# WHAT TO DO
Extract verbatim every line from the one containing "Instruction: Select the" to the final line of the records below, inclusive, and exclude all pictures.

==== ENTRIES SHOWN

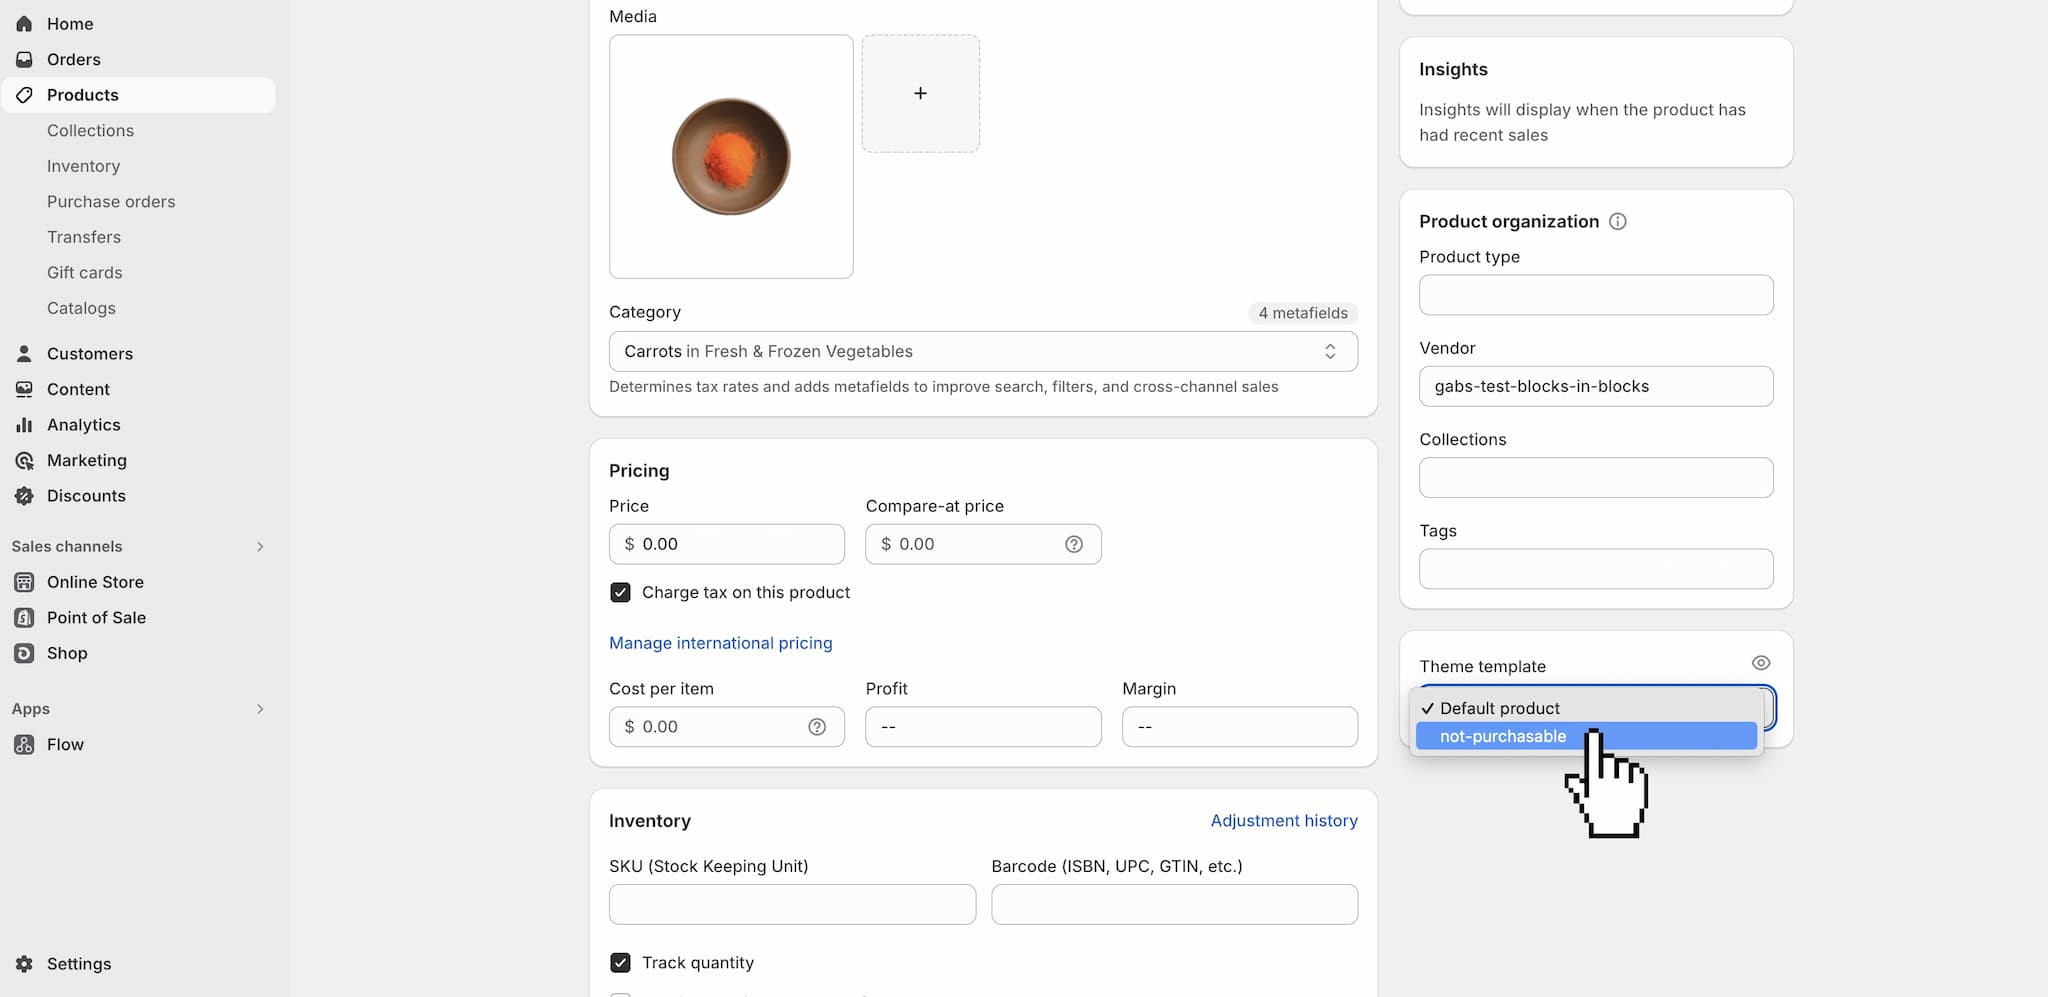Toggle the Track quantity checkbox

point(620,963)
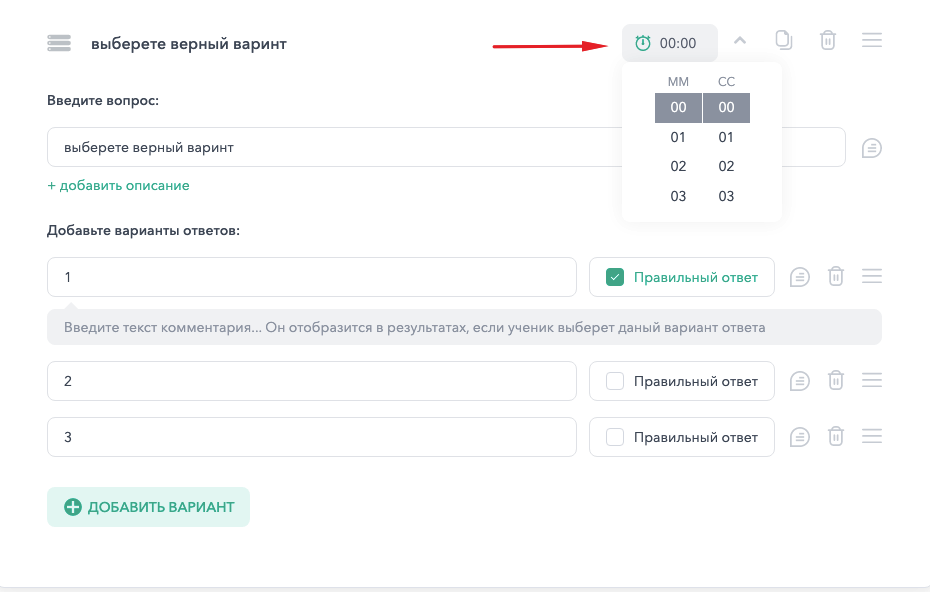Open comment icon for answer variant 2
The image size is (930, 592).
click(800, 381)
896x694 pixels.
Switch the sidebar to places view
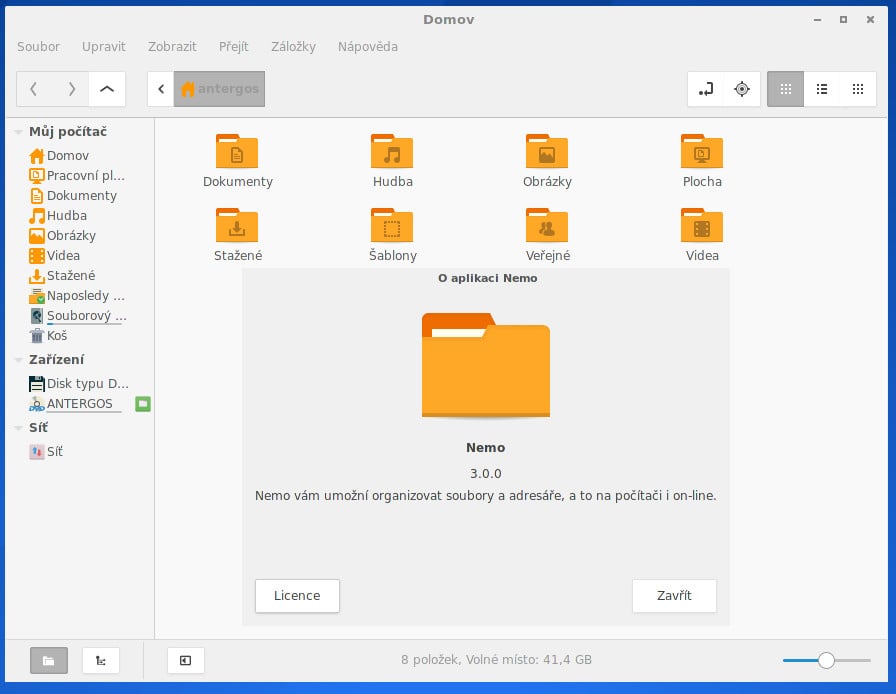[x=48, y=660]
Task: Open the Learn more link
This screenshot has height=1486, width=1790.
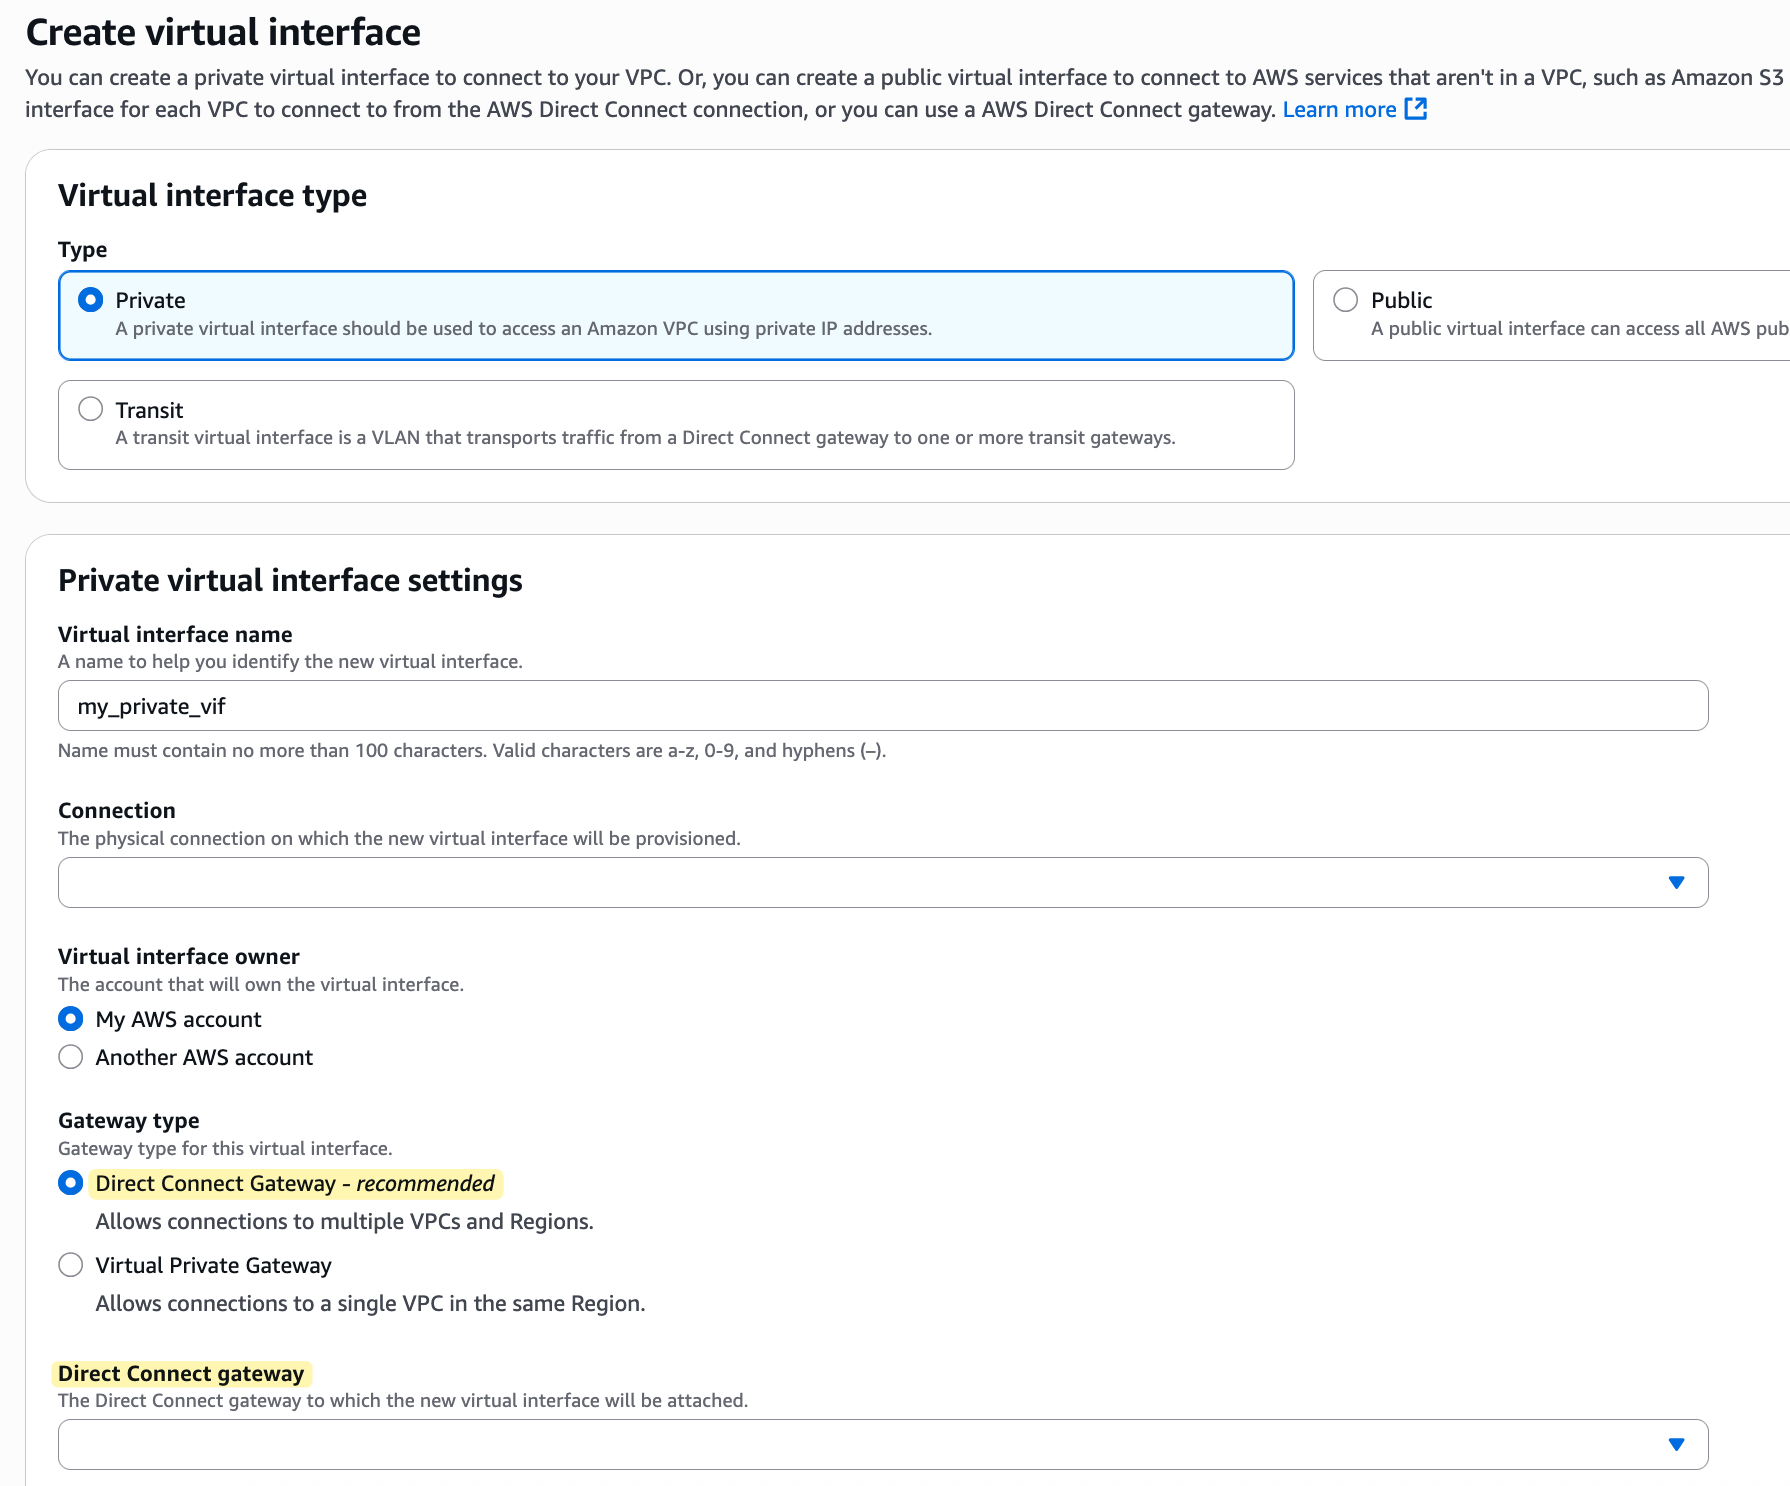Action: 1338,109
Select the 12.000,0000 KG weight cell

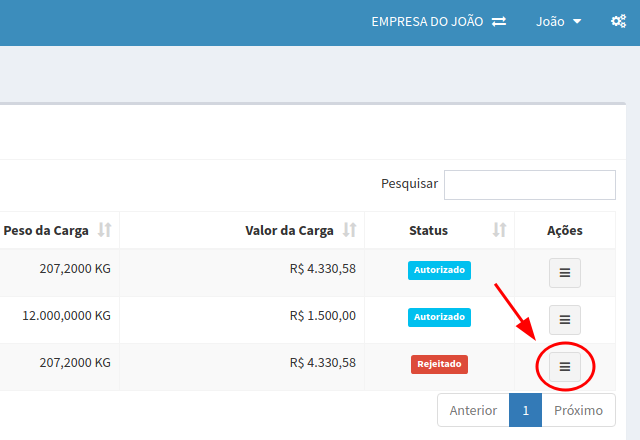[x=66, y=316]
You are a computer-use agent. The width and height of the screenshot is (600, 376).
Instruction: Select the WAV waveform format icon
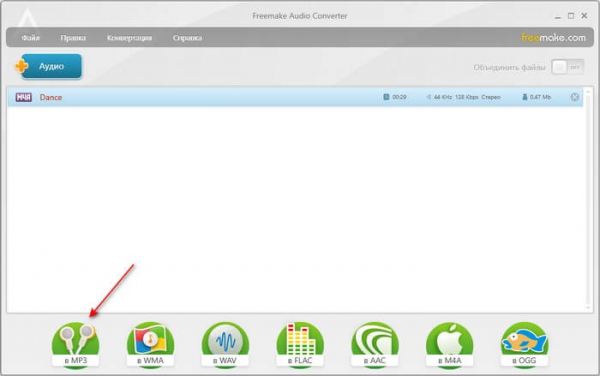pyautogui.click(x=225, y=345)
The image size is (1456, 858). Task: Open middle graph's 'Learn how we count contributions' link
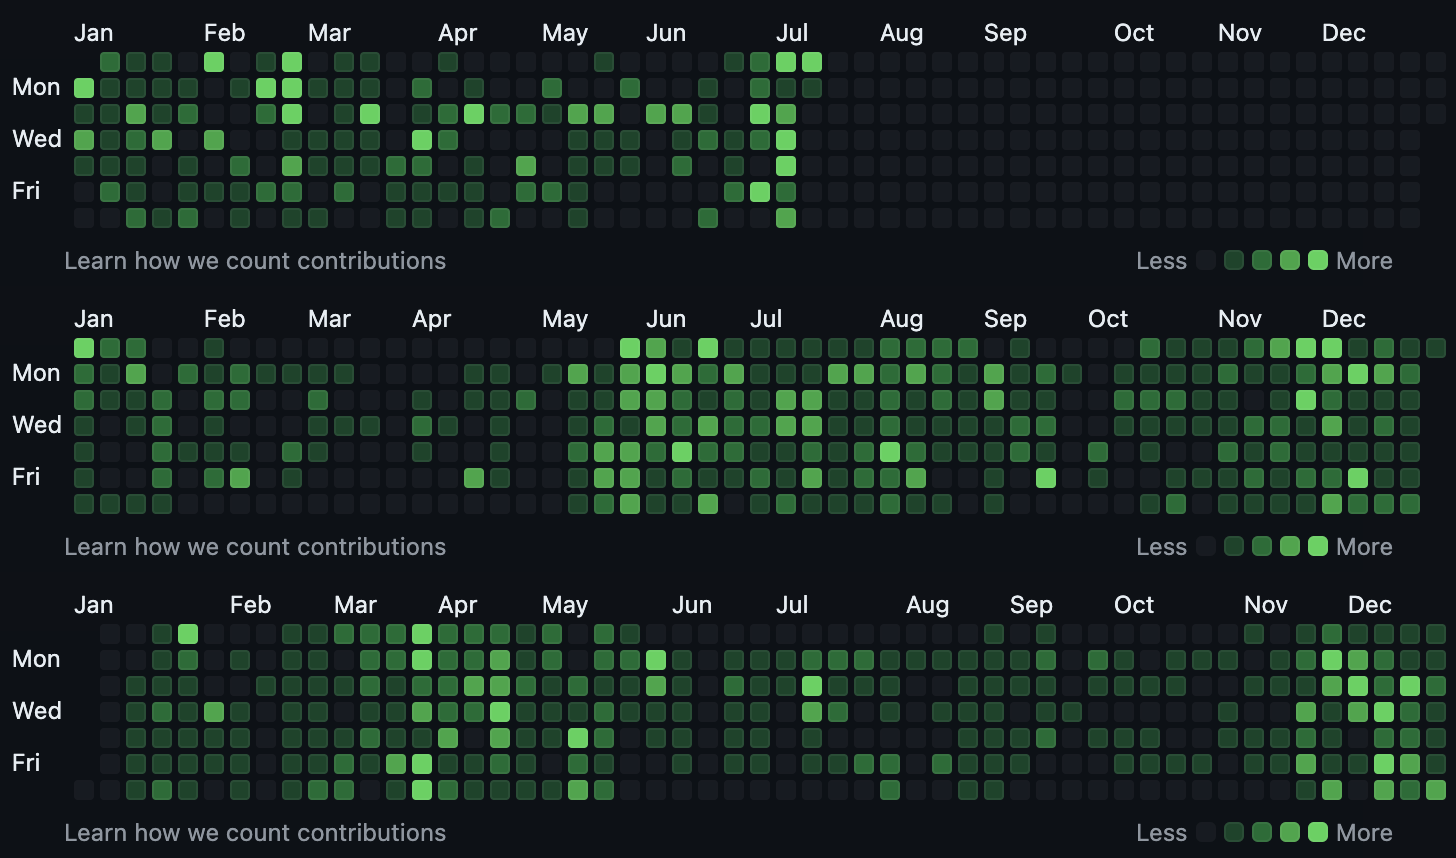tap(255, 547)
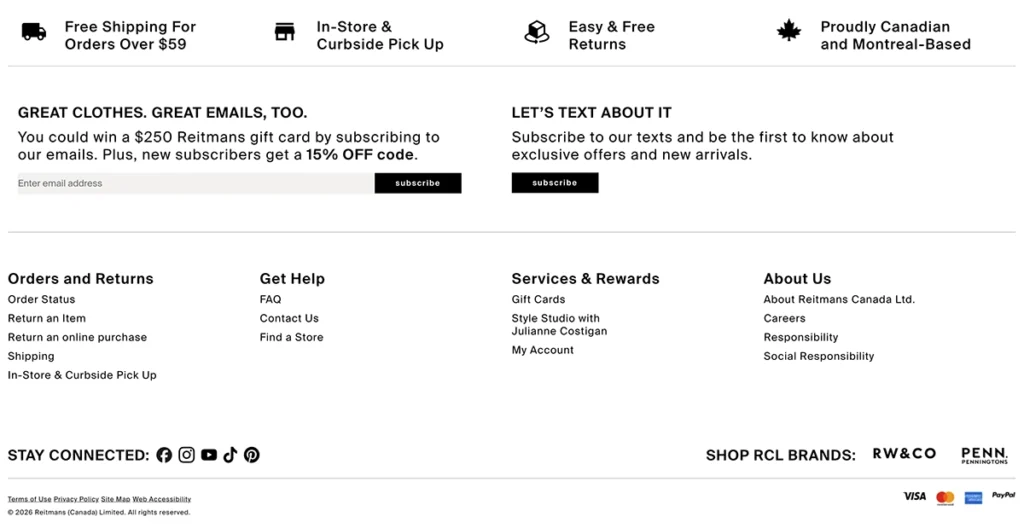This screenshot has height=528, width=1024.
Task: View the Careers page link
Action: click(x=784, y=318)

========

# RESPONSE AREA
Instruction: Select the WAV waveform format icon
pyautogui.click(x=225, y=345)
The image size is (1456, 858). Task: Open middle graph's 'Learn how we count contributions' link
tap(255, 547)
This screenshot has height=528, width=1024.
Task: View the Careers page link
Action: click(x=784, y=318)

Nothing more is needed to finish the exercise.